Ziel 1: Welche Drittstaaten nennt der Textauszug als Ziel für die Verbringung ankommender Asylsuchender?
Ziel 2: Gib aus dem Textauszug alles von „Besonders aufmerksam werden“ bis hinunter zu „werden – geschenkt.“ wortgetreu wieder.

··· Textauszug ···

Die politischen Ideen, wie die Ankunftszahlen reduziert werden können, richten sich zunächst auf die Zugangswege in das deutsche Aufnahmesystem. Durch flächendeckende Grenzkontrollen soll die Zahl der Rückweisungen erhöht, das Schlepperwesen reduziert und mithin ein Signal der Abschreckung an Nachbarländer und in die Kommunikationskanäle von Migrant:innen gesendet werden: Wir machen dicht!

Besonders aufmerksam werden die Versuche des Vereinigten Königreichs und Italiens verfolgt, Asylverfahren im Alleingang zu externalisieren, indem ankommende Asylsuchende in Drittstaaten wie Albanien oder Ruanda verbracht werden, um dort das Asylverfahren durchzuführen und die (in den meisten Fällen erwartete) Abschiebung zu vollziehen, ohne dass die Betroffenen auf dem eigenen Territorium Ansprüche stellen können. Dass viele der erdachten Abwehrmaßnahmen nicht rechtskonform sind und konsequenterweise von nationalen oder europäischen Gerichten kassiert werden – geschenkt.

··· Gesammeltes Material ···

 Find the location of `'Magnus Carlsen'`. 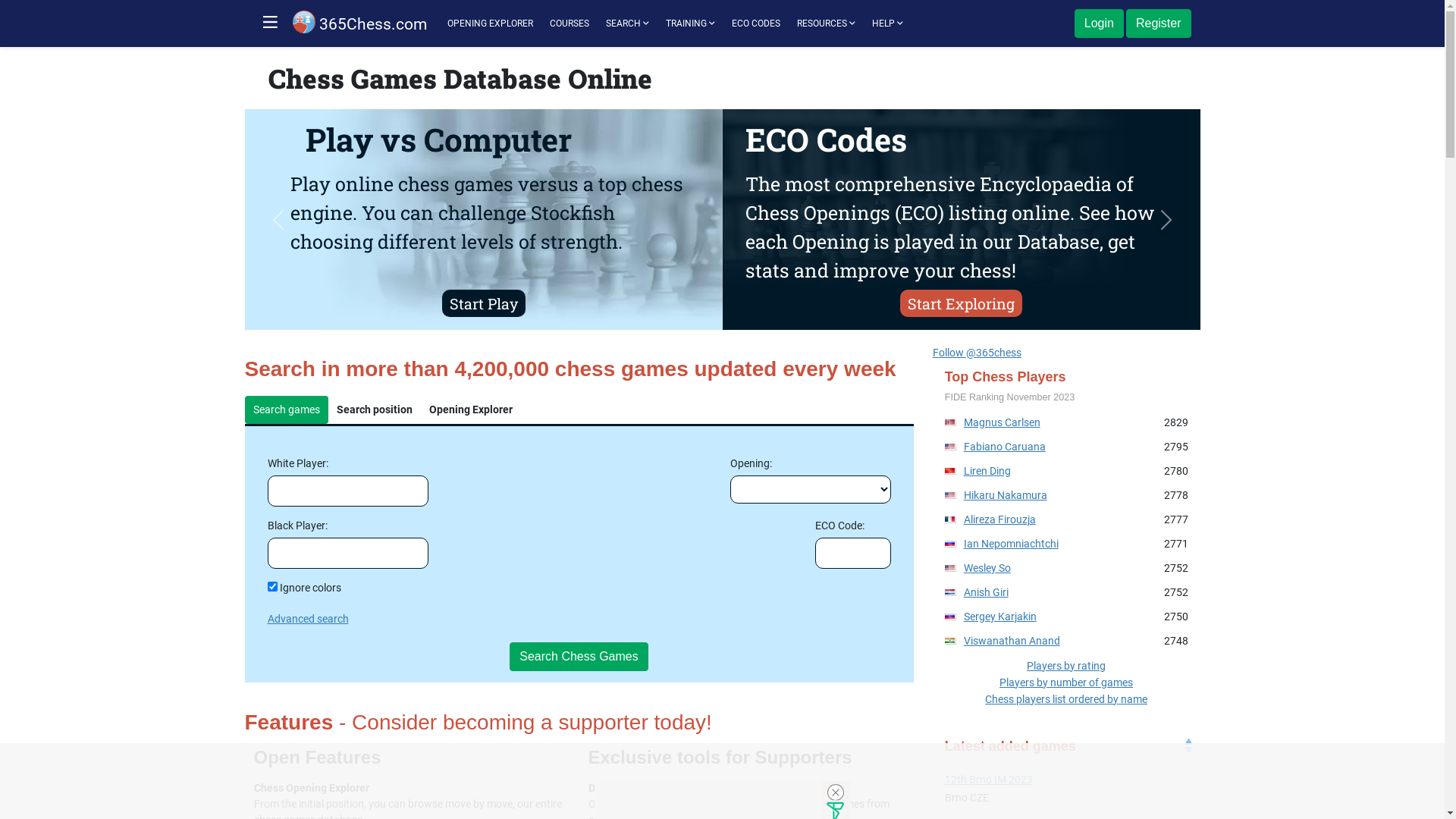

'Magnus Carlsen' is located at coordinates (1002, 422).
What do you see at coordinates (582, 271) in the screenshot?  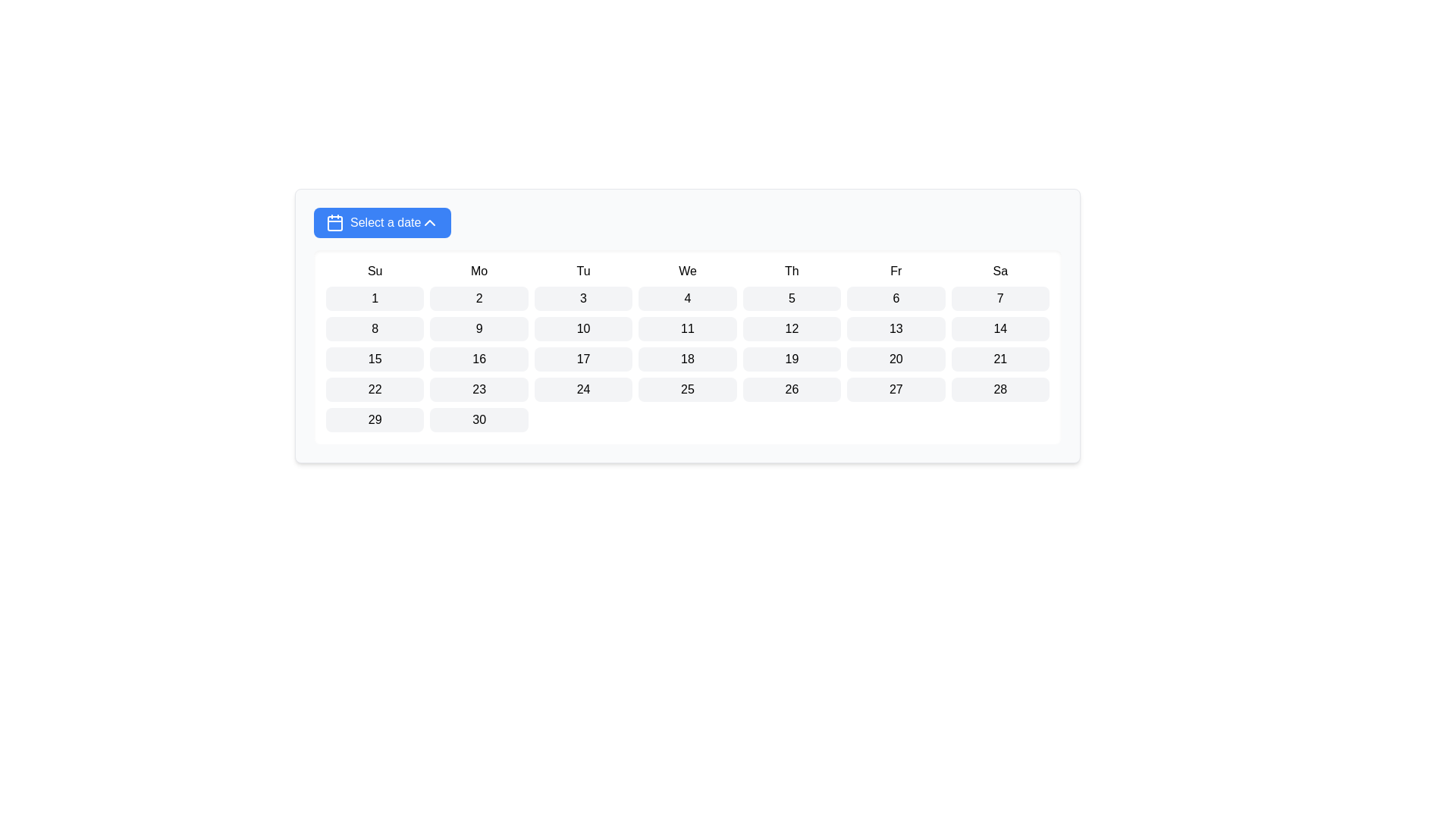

···

Richtige Antwort 1: Albanien und Ruanda.

Richtige Antwort 2:
Besonders aufmerksam werden die Versuche des Vereinigten Königreichs und Italiens verfolgt, Asylverfahren im Alleingang zu externalisieren, indem ankommende Asylsuchende in Drittstaaten wie Albanien oder Ruanda verbracht werden, um dort das Asylverfahren durchzuführen und die (in den meisten Fällen erwartete) Abschiebung zu vollziehen, ohne dass die Betroffenen auf dem eigenen Territorium Ansprüche stellen können. Dass viele der erdachten Abwehrmaßnahmen nicht rechtskonform sind und konsequenterweise von nationalen oder europäischen Gerichten kassiert werden – geschenkt.